On Oct 11th 2018, at UCB headquarters in Anderlecht, Brussels, PARADIGM WP1 and WP2 held their first joint workshop, ‘Translating Inputs into outputs’. This marked a pivotal point in the development timelines of both work packages that facilitated detailed sharing of progress, alignment of key joint timelines and process, and discussion of how we can continue to develop together, for the greater good of the consortium.

It was attended by 25 people from WP1 and WP2 with key multi-stakeholder representation from other WPs and included representatives from the European Patients’ Forum (EPF), European Organisation for Rare Diseases Association (EURORDIS), Alzheimer Europe (AE), Fundació Sant Joan de Déu Research Foundation (FSJD), European Aids Treatment Group (EATG), and Health Technology Assessment (HTA) bodies.

The morning session focused on WP1 – Assessment of needs, preferences and expectations for PE. It shed light on the outputs of the impressive WP1 survey and the key learnings from the focus groups undertaken with young people (FSJD) and elderly (AE) and the upcoming HTA meeting.

It emerged that there remain large gaps in current impressions vs expectations of PE at specific decision-making points. Patient groups most commonly reported being prepared for PE but needing extra help. Continued challenges for effective PE related to delays in PE activities due to bureaucratic processes, a lack of openness, and poor communication between stakeholders. Involvement of patients in decision making was still not universal and the process can be very complex; it is not only to what extent patients are engaged in decision making, but also the indirect influence they have on decision making.

One of the most discussed mechanisms to improve systematic patient engagement was ‘Metrics to measure outcomes and impact’. However, this is challenging, in particular to HTA bodies as they have few or no standardised methods to measure PE outcomes or success.

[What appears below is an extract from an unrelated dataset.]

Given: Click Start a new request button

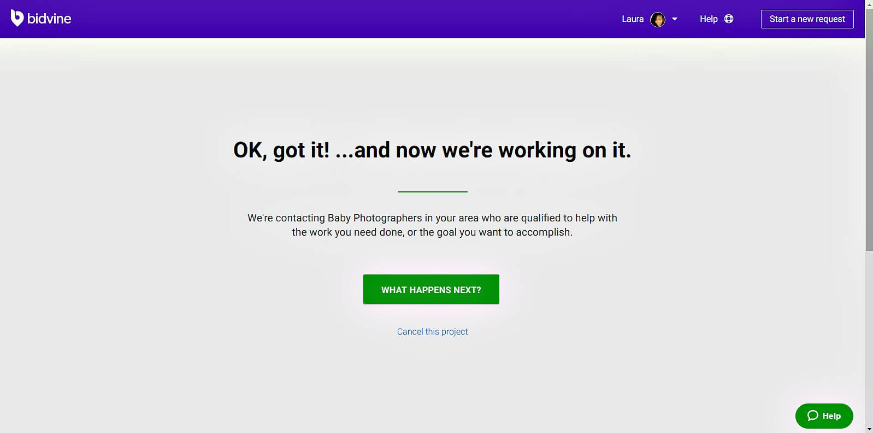Looking at the screenshot, I should (x=807, y=19).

The complementary feedback from the focus groups raised additional important considerations for the development of consortium outputs. For example, young people’s experience is not the same as their parents’. Similarly, dementia patients’ voices must be involved directly. Language, timing and accessibility of the PE activity for these populations needs careful consideration, along with a single point of contact within the organisation undertaking PE. Discussion centred on ensuring the right balance of training vs practicalities of time and resource commitment – this should be matched with timely feedback to patients as to the ‘fruits of their labour’.

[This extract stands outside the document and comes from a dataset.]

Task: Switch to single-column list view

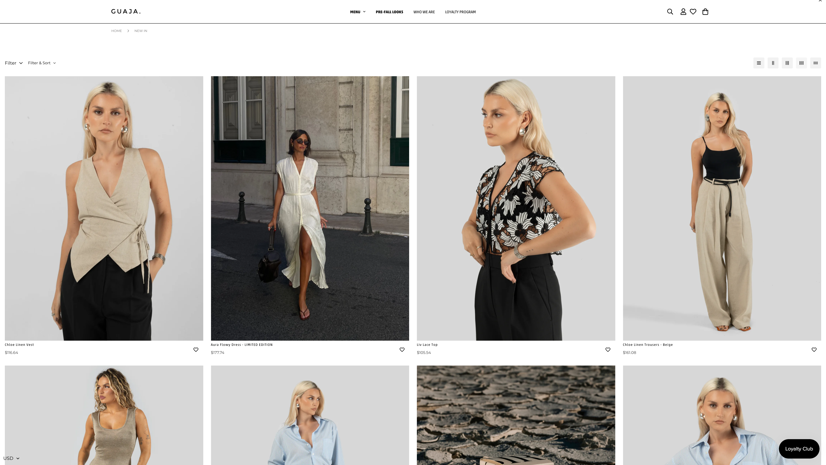Action: (x=759, y=63)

The morning session concluded with an energetic breakout session where participants critically assessed the three draft Delphi questionnaires which will be used to create the final WP1 output – the consensus-based minimum criteria for effective PE.

With energy levels topped up (and with a large dose of caffeine), the afternoon session took stock of the morning’s discussions and focused on WP2, Assessing existing practices and processes. It reviewed the database of existing practices and process. In the continued ethos of PARADIGM we are building upon databases, knowledge and tools that already exist in initiatives such as the European Patients Academy (EUPATI) and Patient Focused Medicines Development (PFMD).

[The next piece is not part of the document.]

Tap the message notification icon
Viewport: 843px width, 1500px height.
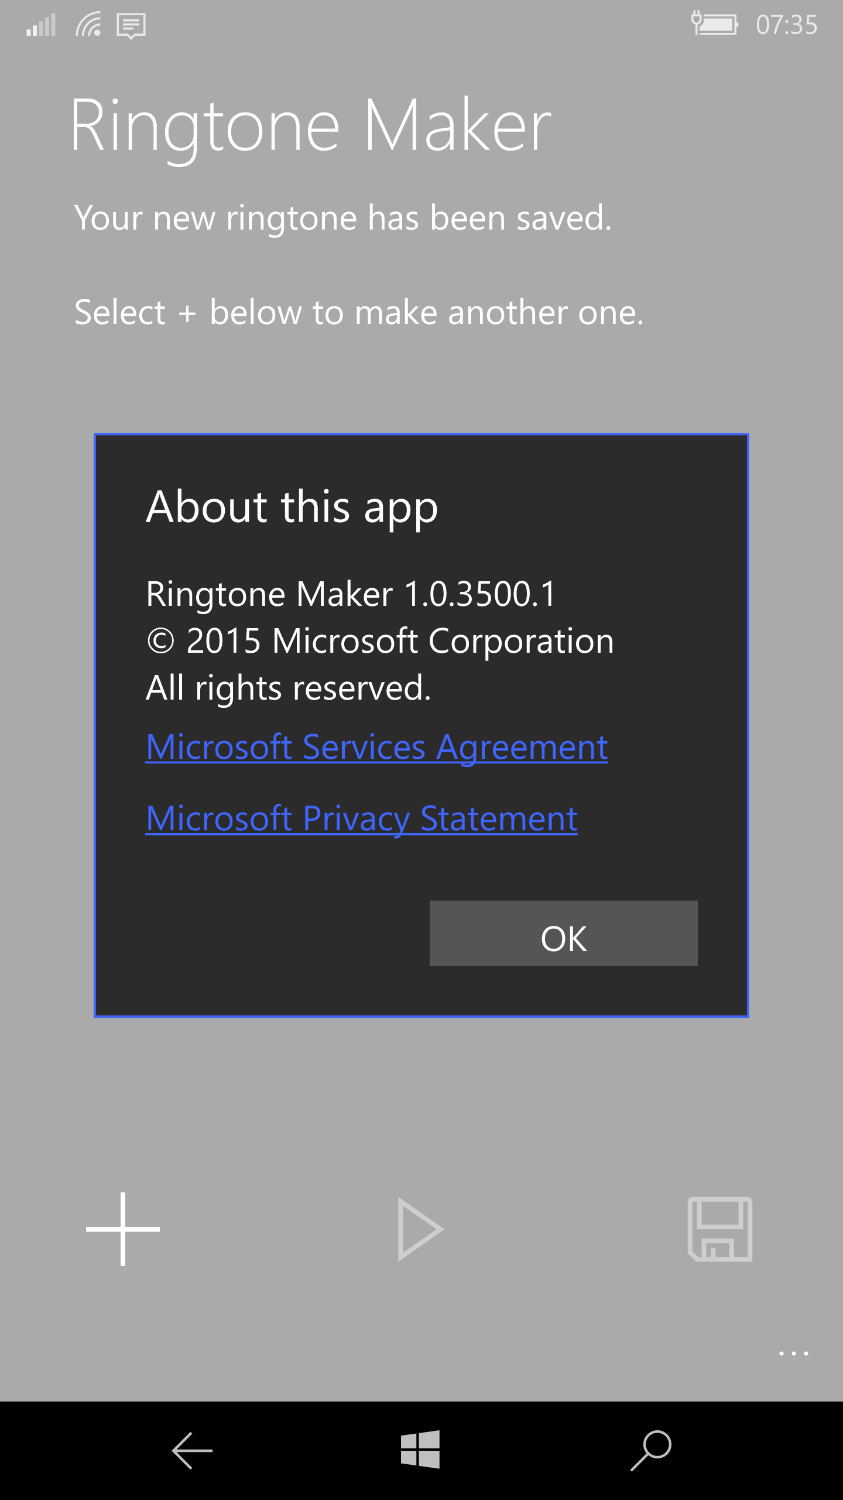pos(131,26)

Work package 2 called on other consortium and PARADIGM International Liaison Group (PILG) members to assist in identifying further examples of practices and processes in areas where there are few – such as early dialogues, young people, older people and their carers, and those in countries outside of central Europe.

An open and organic afternoon session considered feedback from all participants on the first iteration of the tool to measure GAPs in PE – what some of the GAPs in PE are and how we might measure them.

The workshop was timely and enlightening and provided both WPs with a transparent and constructive environment to gather feedback from all stakeholders on how each deliverable can be refined and improved.

November WP1 begins the three rounds of the Delphi process covering the three decision-making points (research priority setting, early dialogues with HTA and regulators, and clinical trial design). Work package 2 is now expanding the database of existing practices and processes and developing further iterations of the tool – with input and learnings from other initiatives and other work packages – in preparation for a busy analysis phase early in 2019.

So much can be achieved through bringing such a varied and knowledgeable group of people together – there are always (pleasant) surprises, fascinating insights, and friendships developed – all for the greater good of progressing PE for everyone, by everyone.